Yesterday got totally disrupted with the Notre Dame-ACC news. I just have one (or two) final thoughts for now on the deal. Then, I swear I’ll get back to the stuff regarding the VT game. Really. I mean it.
I’m surprised it took place this quickly. For the ACC there was no real urgency to do this. It seems that the ACC could have waited a year or two to let ND twist in the new Big East. It wouldn’t have resulted in full membership, but they probably could have had ND playing 6 games against the ACC rather than 5.
The exception to that thought would be if getting the ND deal done was the only way to make sure the ACC could pass the new exit fee structure. That was really the bigger deal and puts the ACC on the Big 12 level stability with such painful exit fees that it becomes almost impossible to leave.
Contrary to original reports, the new exit fee — which is three times the annual television revenue for a school — was not unanimously approved.
“President Barron voted against it. I personally think that $50 million is punitive. I’m not sure that holds up,” said Bense, who was named the chairman of the Board of Trustees for a two-year term in June. Bense also said that Maryland voted against the increased buyout. “I’m not implying that there’s going to be any changes, but $50 million is a lot of money.”
The Charlotte Observer’s Andrew Carter reported Wednesday that nine of the 12 ACC schools had to vote for the increase for it to be approved.
Bense, the former speaker of the Florida House of Representatives, (2004-06), was clear that he approved of the move to add Notre Dame to the league, saying “it’s good for the ACC and Florida State.” Bense also emphasized that Florida State has no plans to explore any other conferences. However, the staggering figure could hamstring the school if it had any plans to make changes down the road.
“Don’t construe his vote against it to mean anything about anything, it’s just that in my business that when you get in something you better figure out a way to get out of something,” Bense said. “We have no desire to get out, but $50 million makes it pretty tough to do anything.”
Punitive? You mean like the Big 12’s “Grant of Rights” clause that locks in the TV revenue to the conference regardless of whether they leave for another conference? You never say never if there was a lawsuit, but it’s clear that there are some other highly “punitive” exit restrictions the ACC could cite.
That full exit fee, by the way, also applies to Notre Dame. The only way they are bolting is if the ACC at some point tells them it is all-in or you are out.
Pitt and Syracuse had no say in this as they are not yet in the ACC. Hence 9 of 12. Regardless, safe to say Pitt and Cuse would have gone along with the deal.
Maryland voting against it — if true — would lend some credence to the rumors that they at least wanted to keep their options open with regards to the Big 10. The fact that it went through means that Clemson and/or Virginia Tech also supported the exit fee hike. Something that probably pisses off a chunk of the fanbases who agitate to be elsewhere.

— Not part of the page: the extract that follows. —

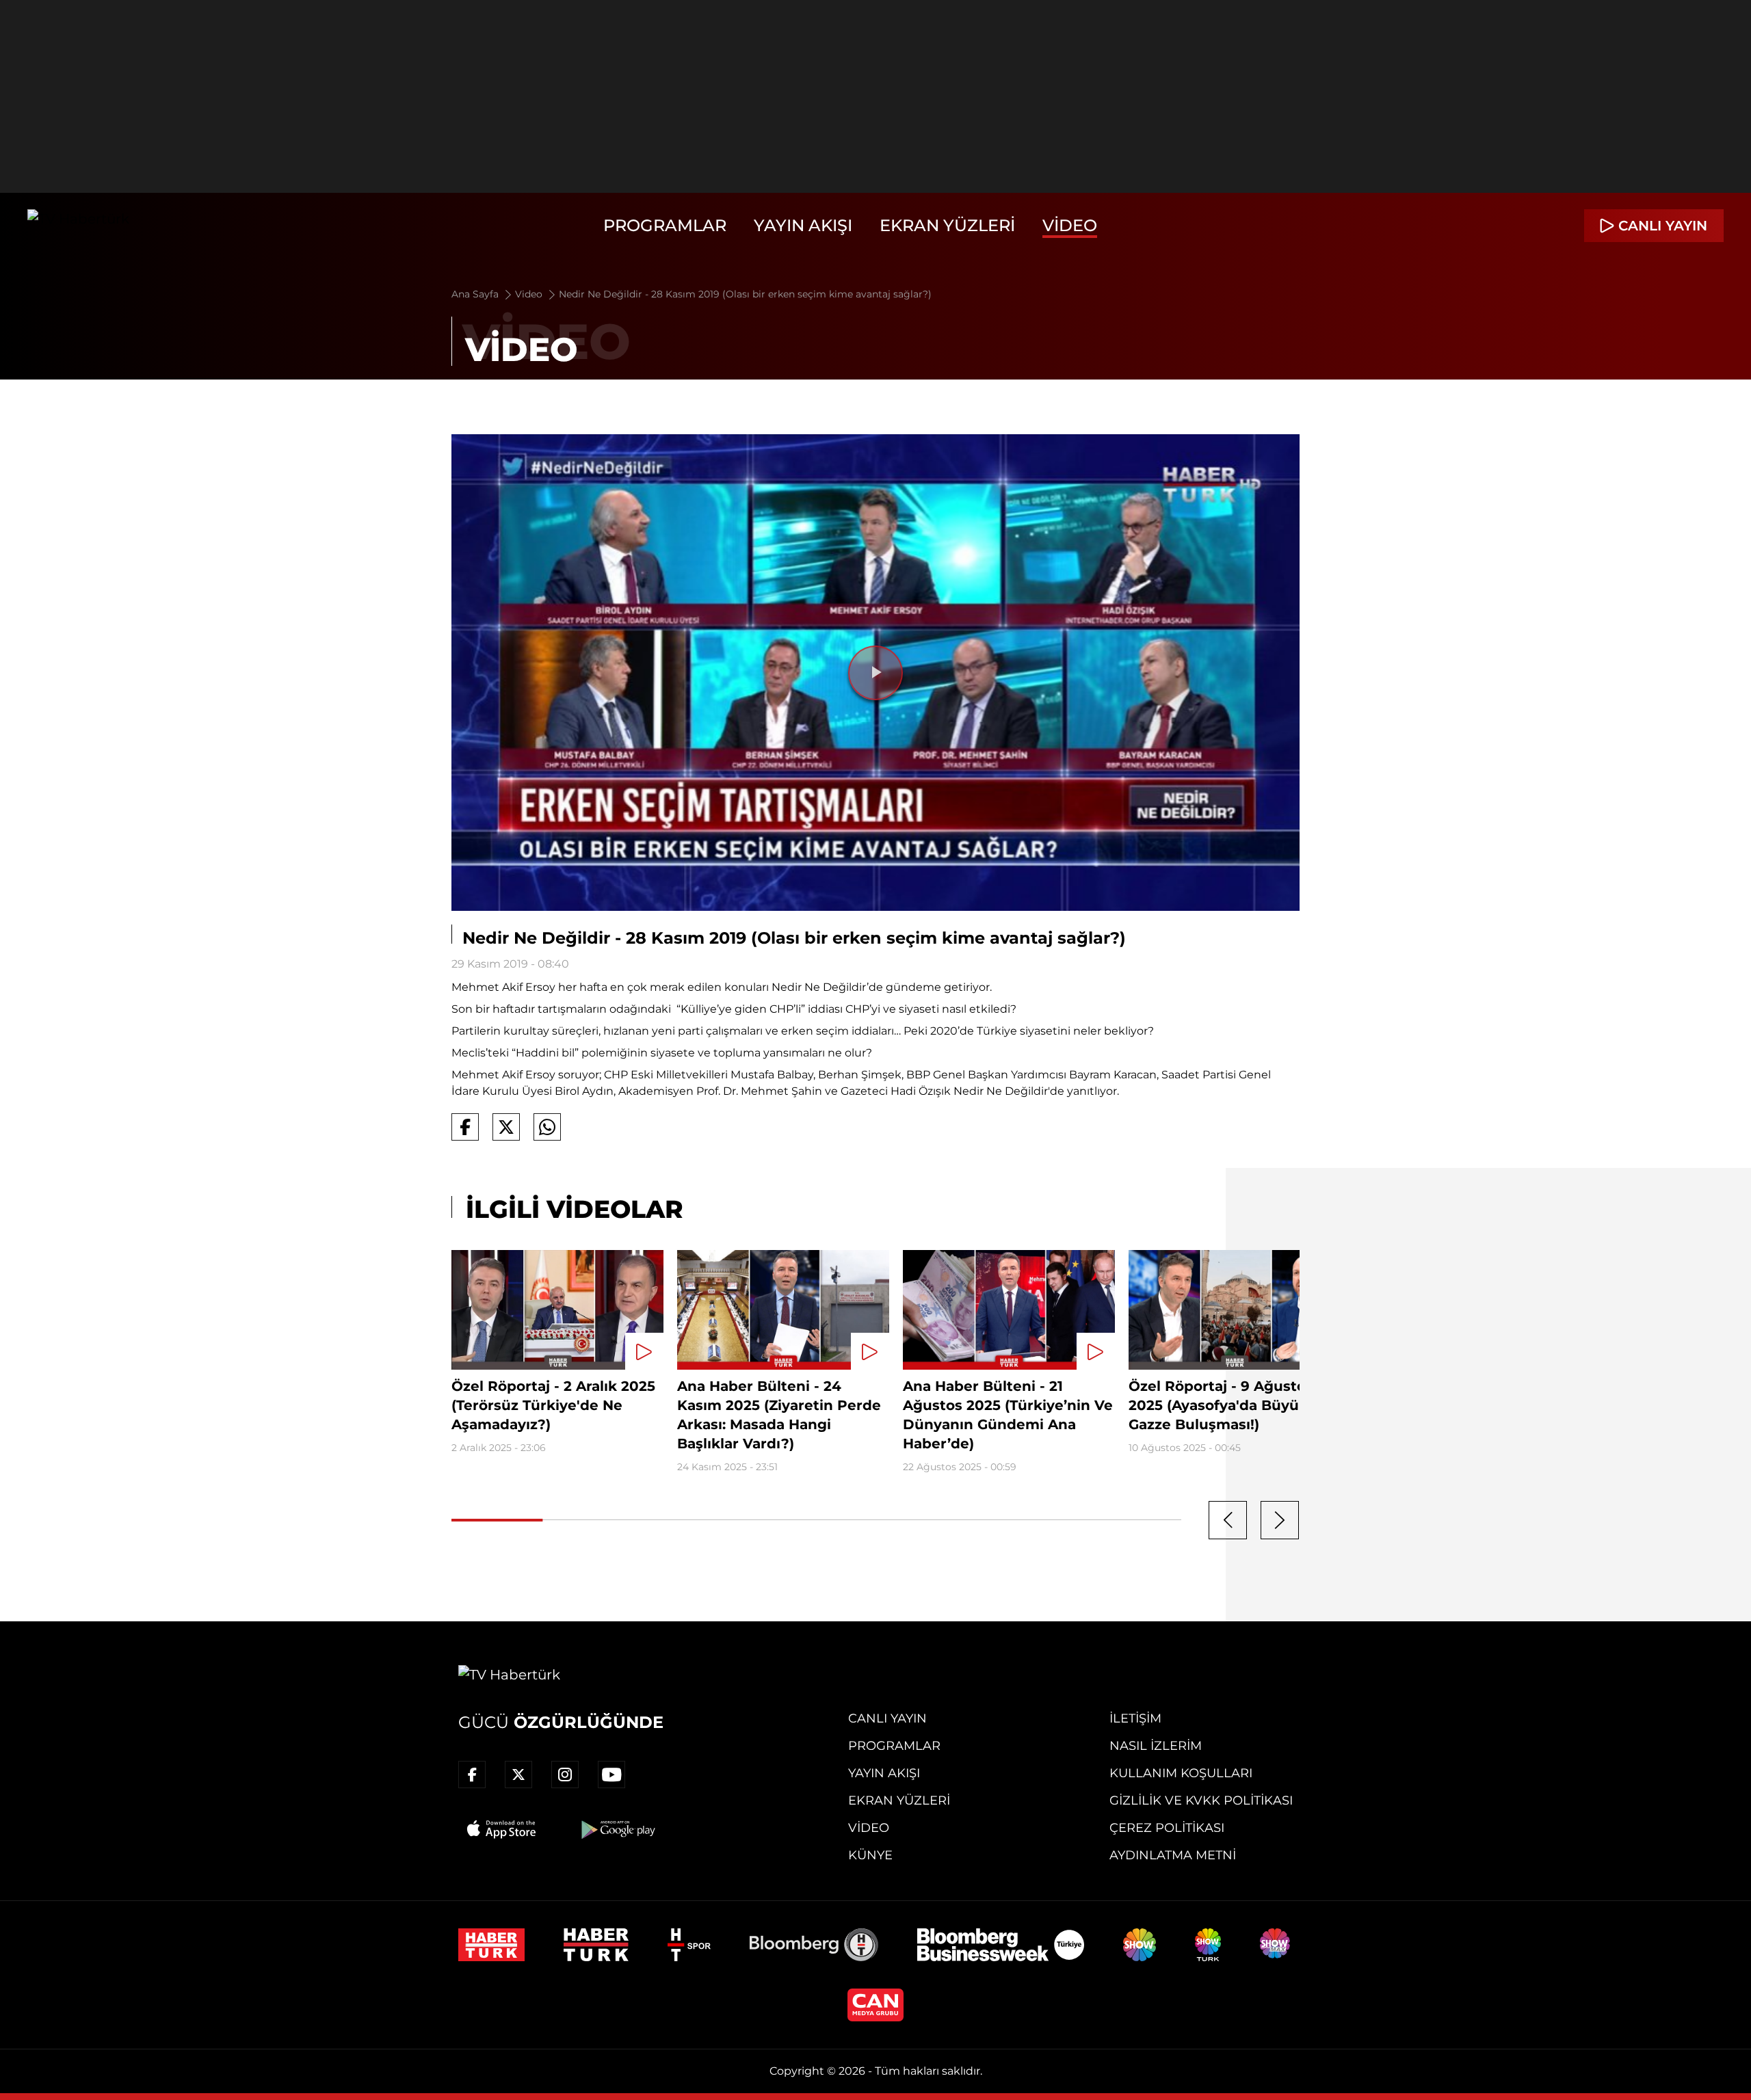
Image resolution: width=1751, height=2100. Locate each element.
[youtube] (611, 1774)
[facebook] (472, 1774)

At the presser John Swofford stated that there was no interest in a 16th team — like say a basketball only school — to bring balance to the basketball side. This makes sense if the long-term goal is to reel in Notre Dame as a full member. At that point, you could consider another program that also plays football. 15 teams is only a minor scheduling headache.
The presser also revealed just how much football drives the TV revenue. Even in the ACC.
Notre Dame won’t get any of the ACC’s football television money, for obvious reasons. Swofford said that makes up 80 percent of the ACC’s deal, monetarily. So the Fighting Irish would then get a 1/15 share of the other 20 percent from the contract.
Which, if reports of the bump in annual TV revenue is accurate is somewhere near $4 million a year.
Another item to note. The move to 15 teams in basketball means that the ACC is looking to create a second “protected rivalry.” That is the annual home-and-home. ND might be the obvious choice with Pitt as the second team, because Pitt is now their closest team geographically. I guess, but I’d rather it be against Syracuse.
What this ND move does mean is that at the top-five conferences, expansiopocolypse may finally be at a significant pause. I don’t want to say end, because it never ends. But for the ACC, Big 12, Big 10, Pac-12 and SEC; there don’t look to be any moves to make at the moment. As Frank the Tank wrote, there is no real financial incentive/benefit for the Big 12 to go back to 12 with what is available. Louisville and BYU together might do it. But BYU wants to stick with its independence, and Louisville isn’t worth it alone to expand to 11.